• What to work on
The whole listing below needs to be duplicated exactly, pictures aside.

• Material shown
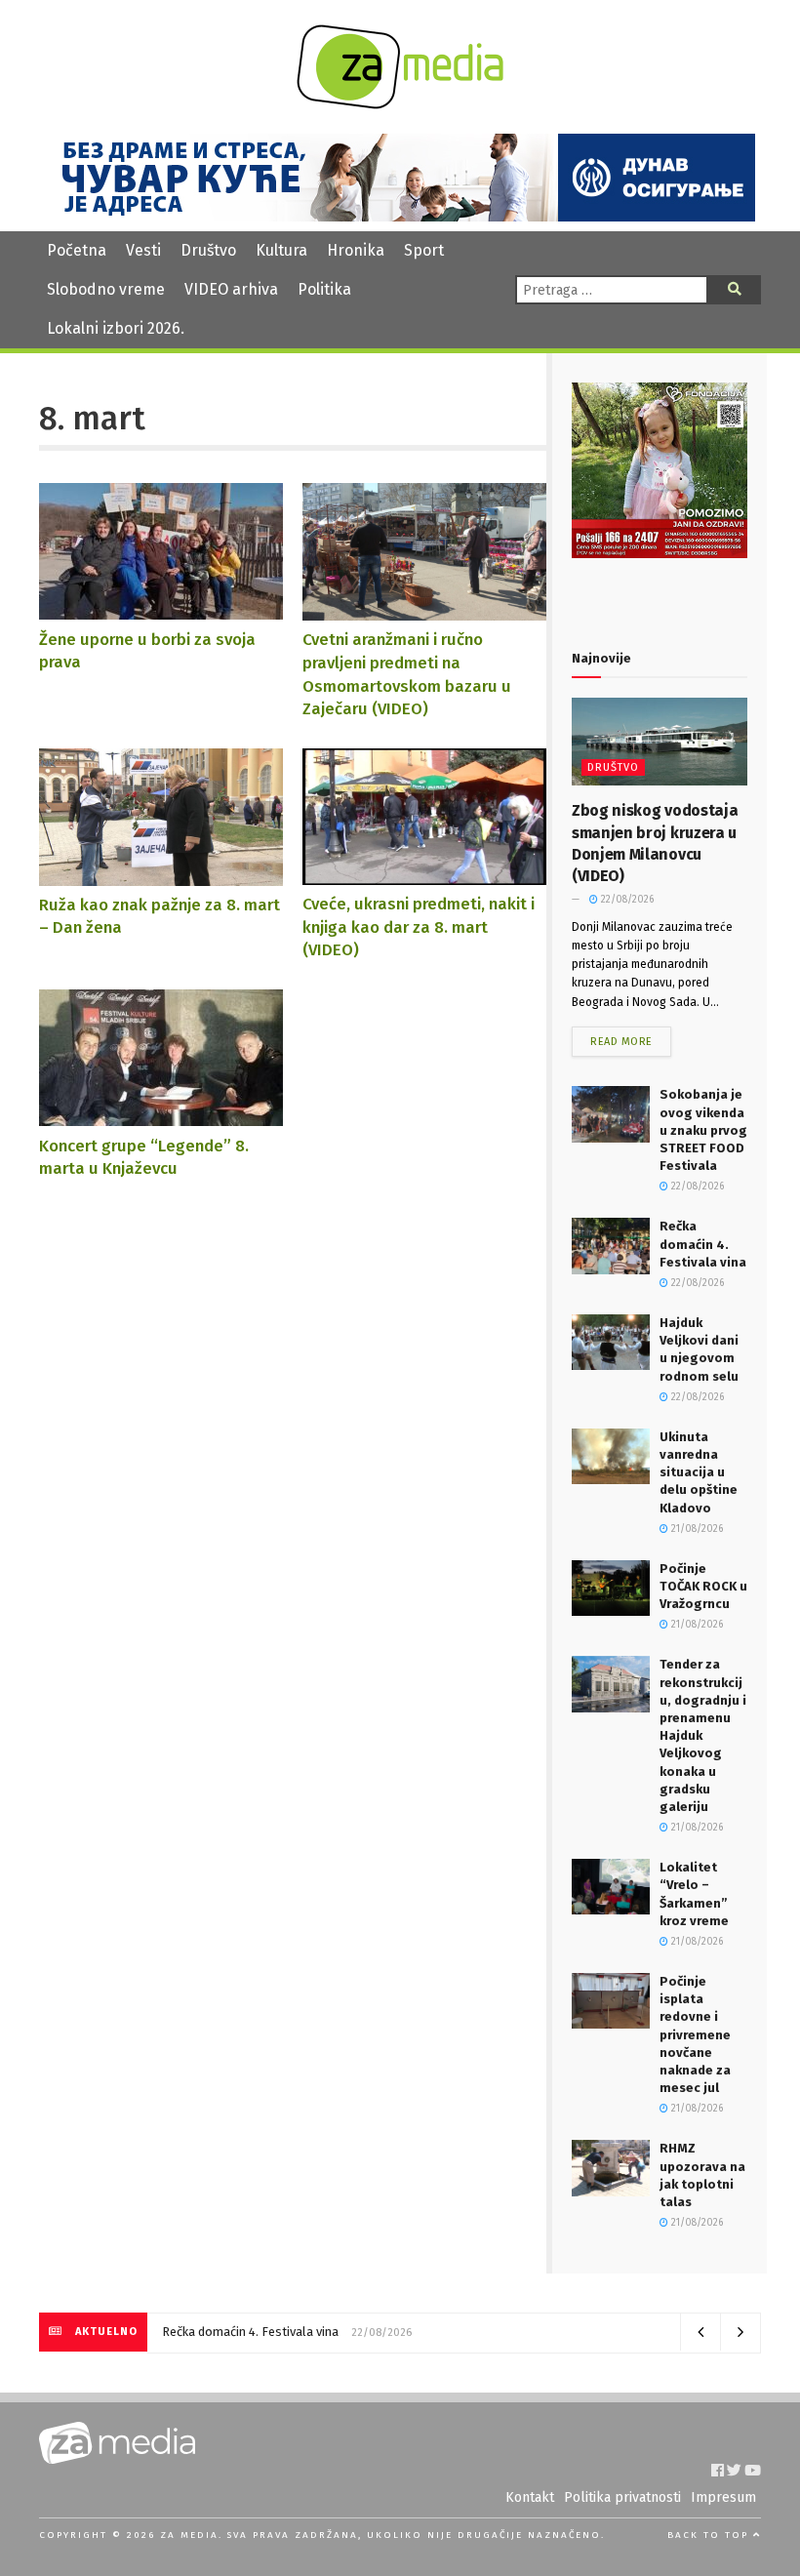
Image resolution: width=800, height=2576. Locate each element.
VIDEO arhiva (231, 289)
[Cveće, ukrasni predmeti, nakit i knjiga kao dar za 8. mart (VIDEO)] (424, 874)
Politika (324, 289)
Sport (424, 250)
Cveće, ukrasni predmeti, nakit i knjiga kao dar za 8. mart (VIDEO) (418, 926)
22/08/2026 (626, 900)
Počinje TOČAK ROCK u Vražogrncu (703, 1586)
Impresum (723, 2497)
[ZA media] (400, 104)
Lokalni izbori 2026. (115, 328)
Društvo (208, 250)
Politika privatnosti (622, 2497)
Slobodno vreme (106, 289)
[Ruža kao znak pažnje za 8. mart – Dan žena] (161, 875)
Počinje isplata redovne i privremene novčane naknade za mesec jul (695, 2034)
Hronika (355, 250)
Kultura (281, 250)
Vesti (143, 250)
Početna (76, 250)
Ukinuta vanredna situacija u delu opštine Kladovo (699, 1472)
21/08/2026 (695, 1529)
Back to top (710, 2535)
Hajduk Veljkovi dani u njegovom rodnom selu (271, 2331)
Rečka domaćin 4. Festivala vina (703, 1243)
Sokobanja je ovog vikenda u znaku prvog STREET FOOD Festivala (703, 1130)
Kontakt (529, 2497)
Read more (621, 1041)
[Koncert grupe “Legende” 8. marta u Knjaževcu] (161, 1116)
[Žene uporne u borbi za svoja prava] (161, 610)
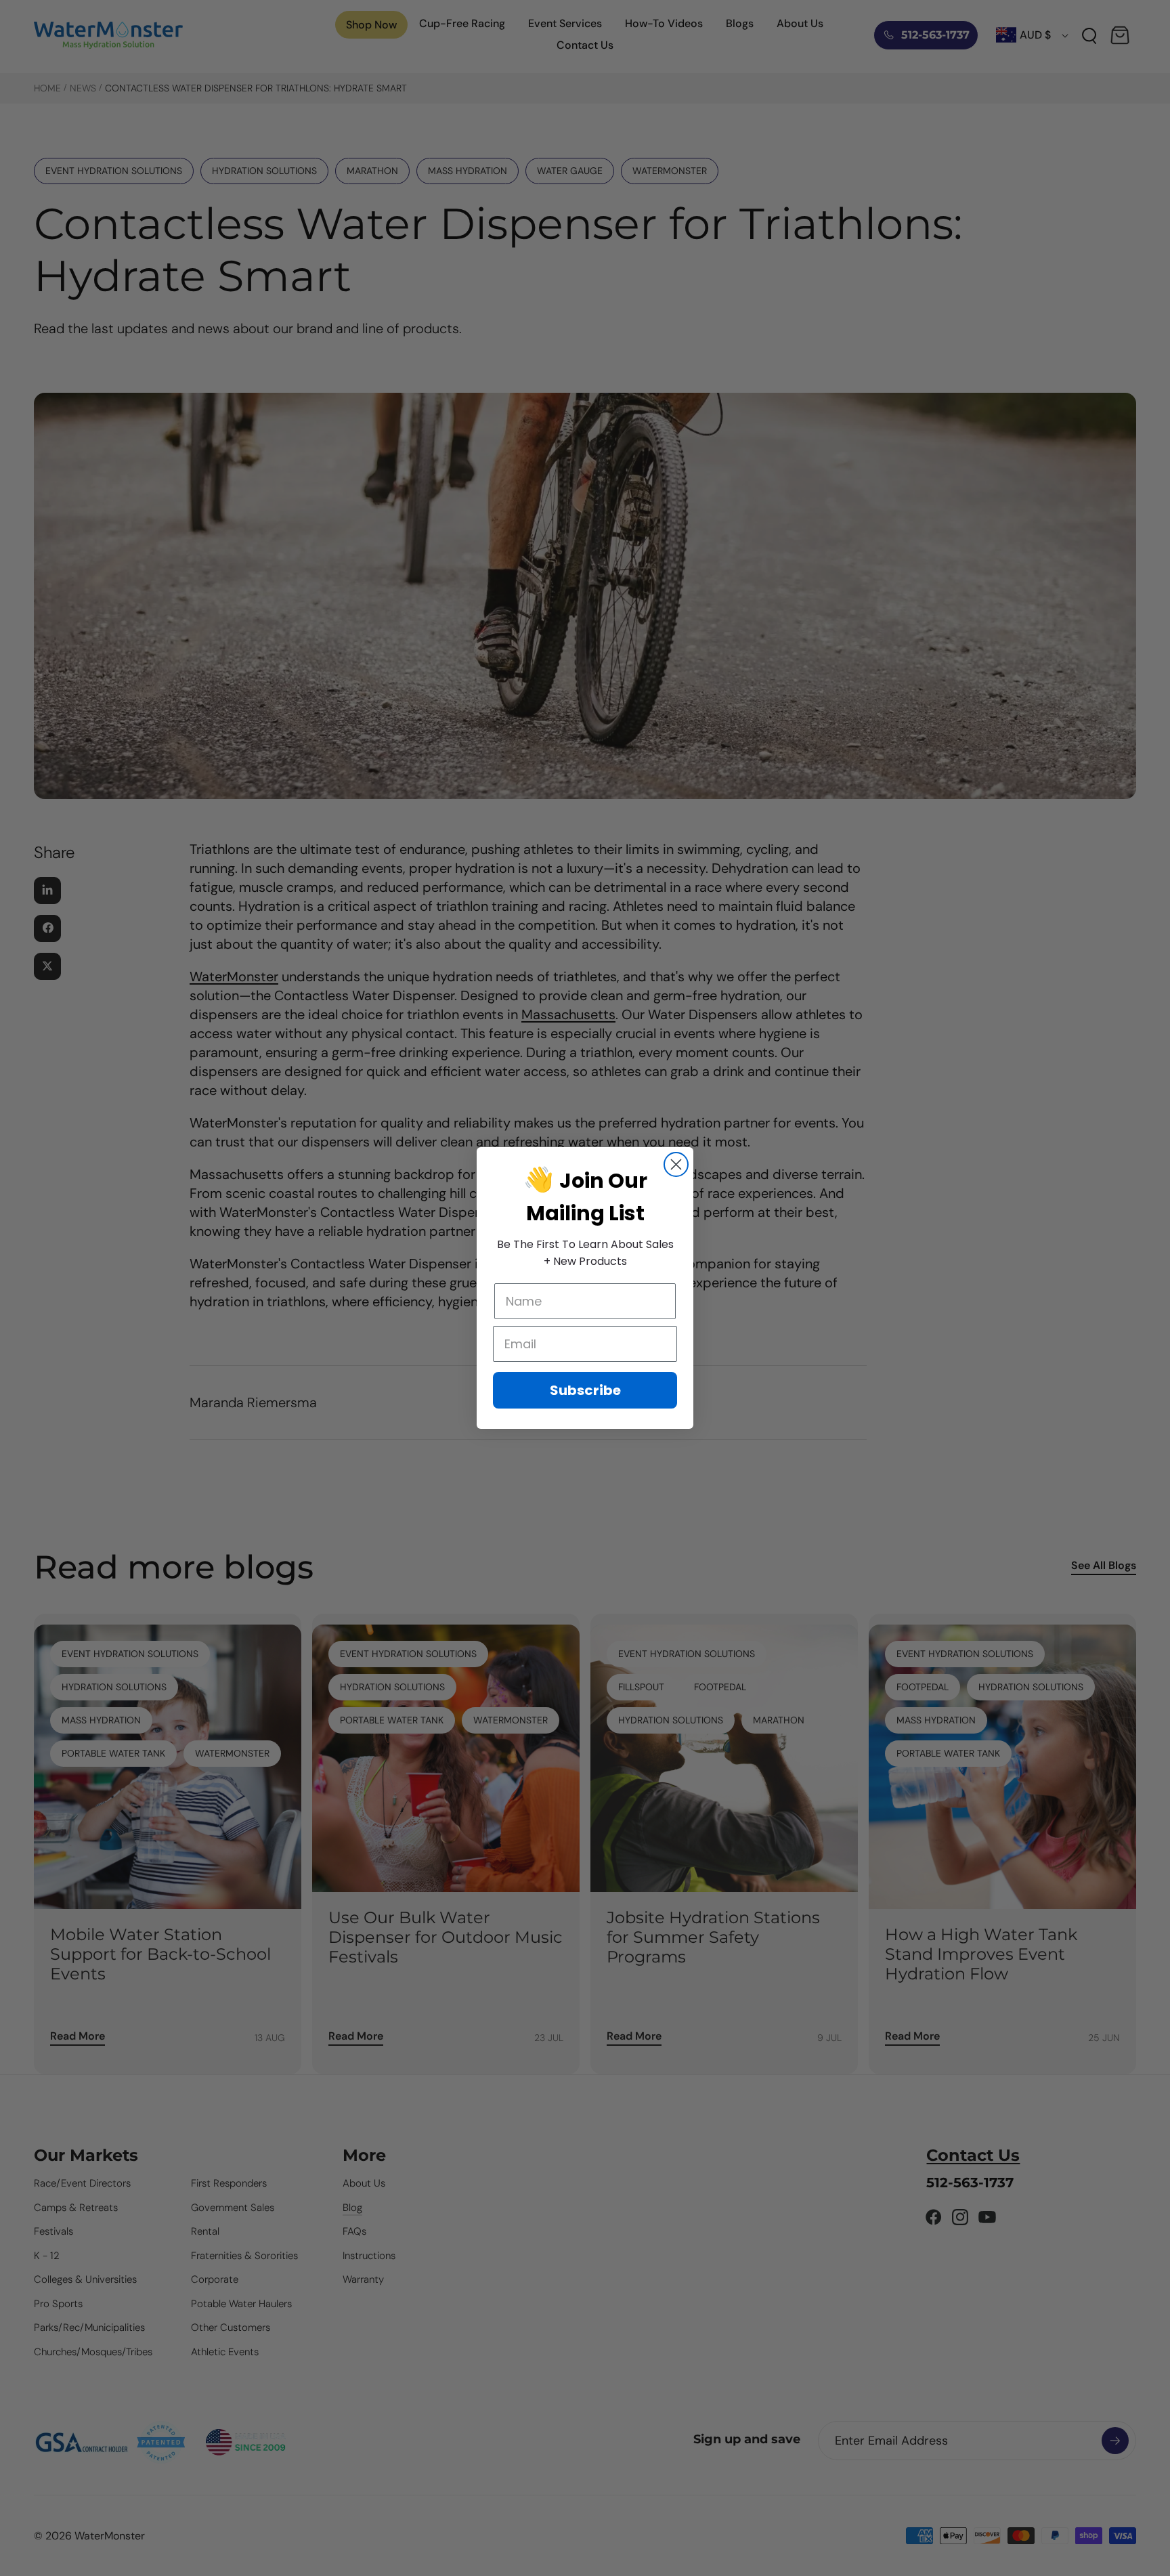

• Response area
Image resolution: width=800, height=2576. Locate each element.
VIDEO arhiva (231, 289)
[Cveće, ukrasni predmeti, nakit i knjiga kao dar za 8. mart (VIDEO)] (424, 874)
Politika (324, 289)
Sport (424, 250)
Cveće, ukrasni predmeti, nakit i knjiga kao dar za 8. mart (VIDEO) (418, 926)
22/08/2026 (626, 900)
Počinje TOČAK ROCK u Vražogrncu (703, 1586)
Impresum (723, 2497)
[ZA media] (400, 104)
Lokalni izbori 2026. (115, 328)
Društvo (208, 250)
Politika privatnosti (622, 2497)
Slobodno vreme (106, 289)
[Ruža kao znak pažnje za 8. mart – Dan žena] (161, 875)
Počinje isplata redovne i privremene novčane naknade za mesec jul (695, 2034)
Hronika (355, 250)
Kultura (281, 250)
Vesti (143, 250)
Početna (76, 250)
Ukinuta vanredna situacija u delu opštine Kladovo (699, 1472)
21/08/2026 (695, 1529)
Back to top (710, 2535)
Hajduk Veljkovi dani u njegovom rodnom selu (271, 2331)
Rečka domaćin 4. Festivala vina (703, 1243)
Sokobanja je ovog vikenda u znaku prvog STREET FOOD Festivala (703, 1130)
Kontakt (529, 2497)
Read more (621, 1041)
[Koncert grupe “Legende” 8. marta u Knjaževcu] (161, 1116)
[Žene uporne u borbi za svoja prava] (161, 610)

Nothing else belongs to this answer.